/---

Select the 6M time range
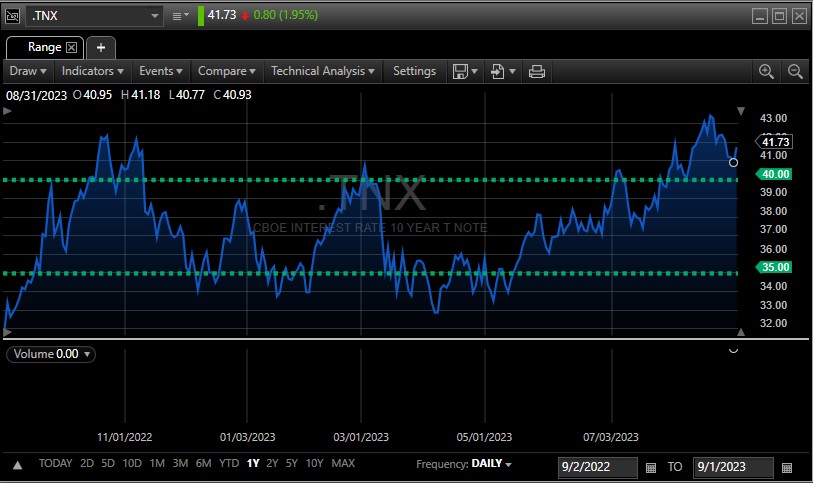Screen dimensions: 813x483 tap(203, 464)
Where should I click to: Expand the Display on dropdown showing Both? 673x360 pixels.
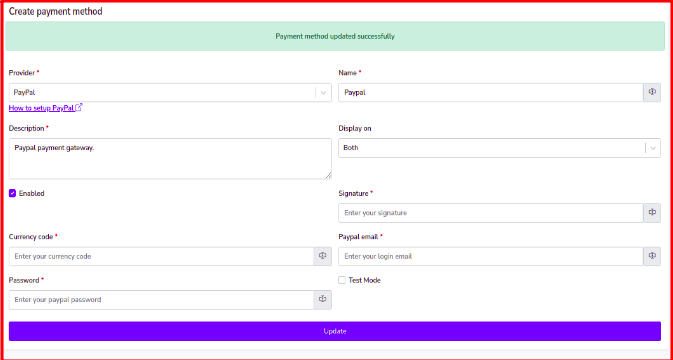click(499, 148)
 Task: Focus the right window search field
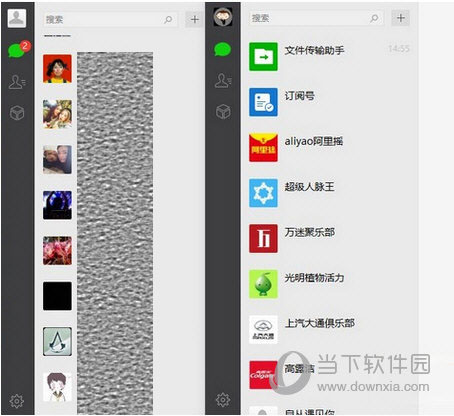[316, 18]
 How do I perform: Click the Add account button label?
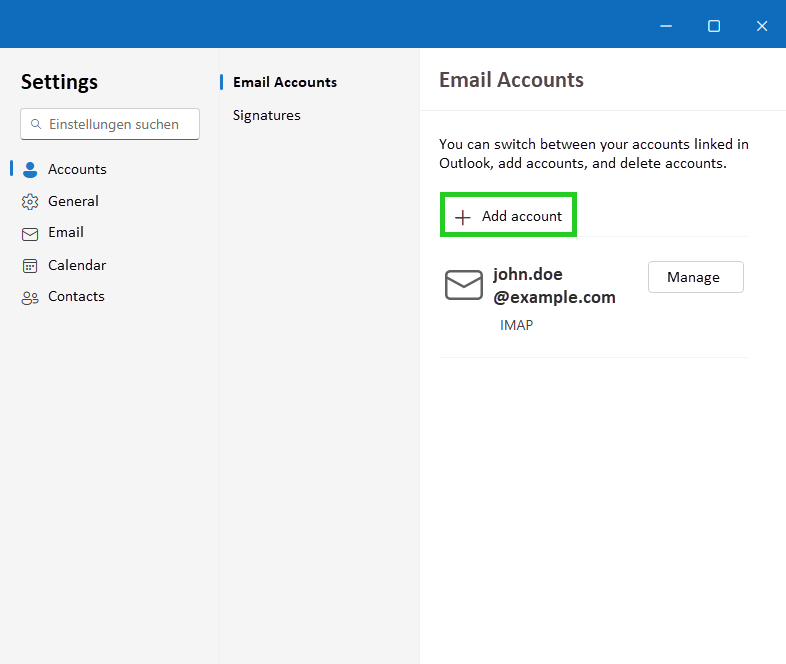521,216
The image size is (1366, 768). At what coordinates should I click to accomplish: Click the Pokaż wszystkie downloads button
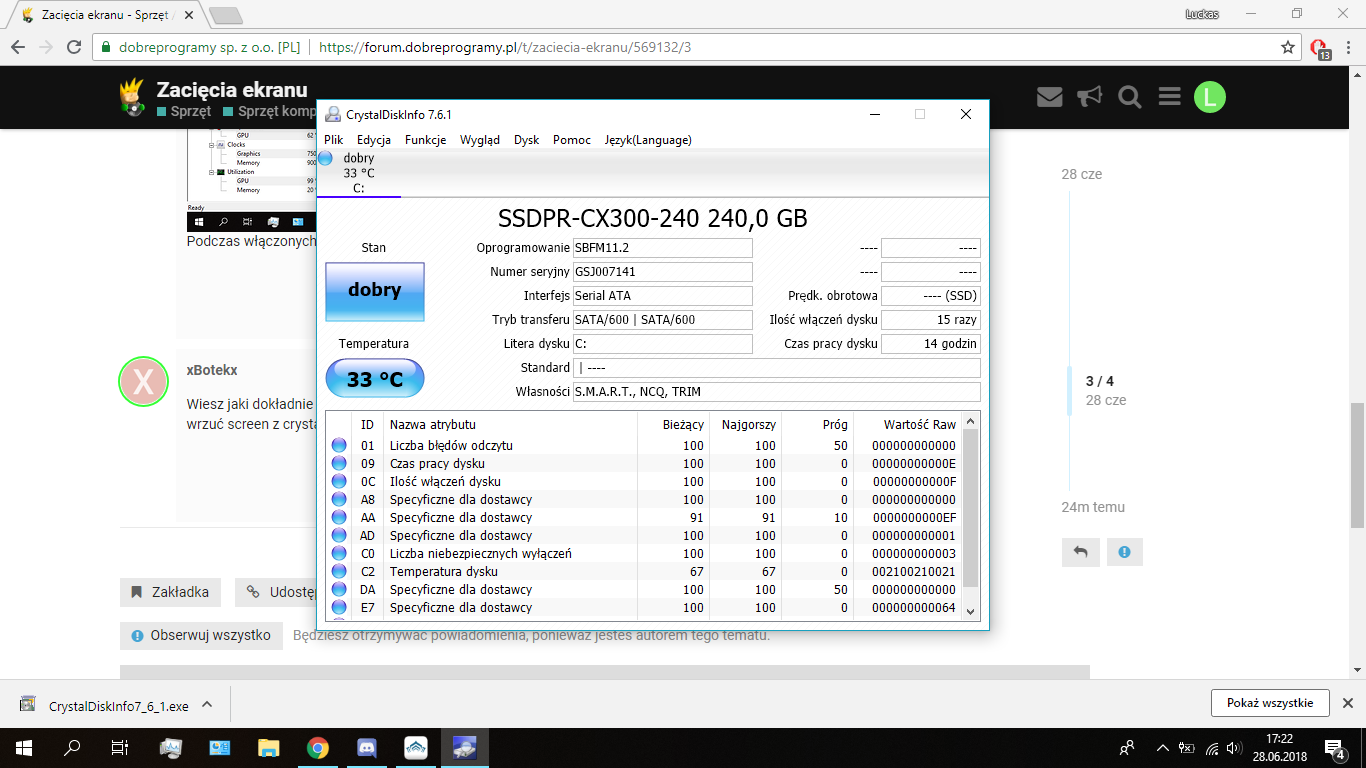[1269, 703]
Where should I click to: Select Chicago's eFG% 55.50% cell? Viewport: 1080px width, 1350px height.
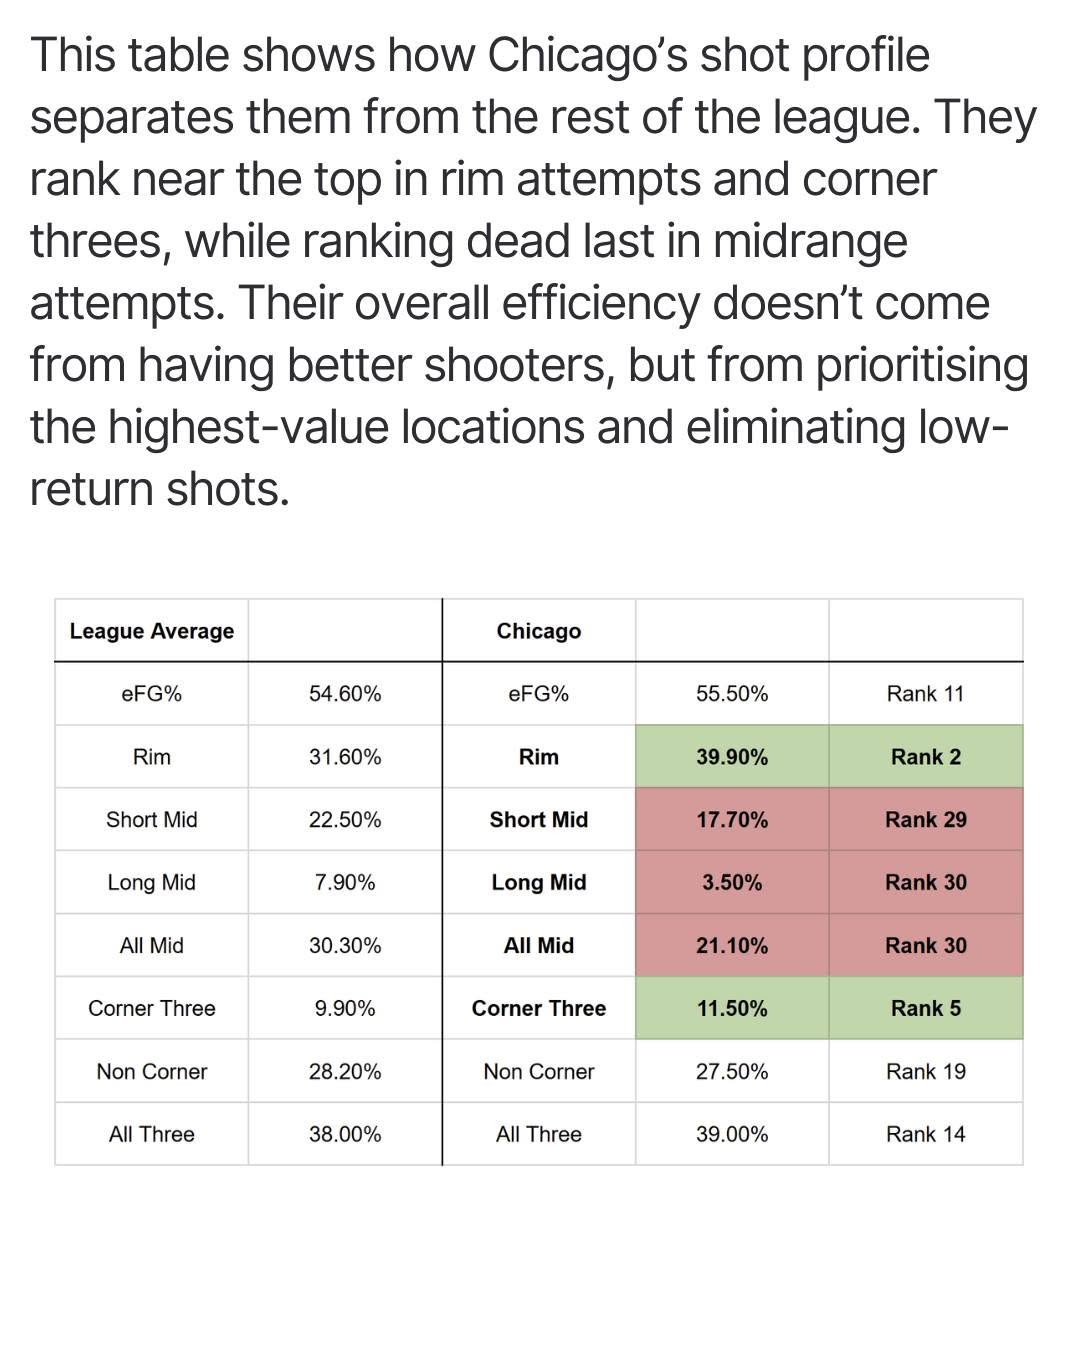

\---

ACTION ITEM - Each line from the one containing "How do I perform: Click" through the last line of the data should be written out exactly. Skip the pictures, and add no other lines.

SOLUTION TO THIS EXERCISE -
 How do I perform: Click the Add account button label?
521,216
The image size is (1366, 768). At what coordinates should I click to accomplish: Click the Pokaż wszystkie downloads button
[1269, 703]
Where should I click to: Select Chicago's eFG% 55.50% cell? Viewport: 1080px width, 1350px height.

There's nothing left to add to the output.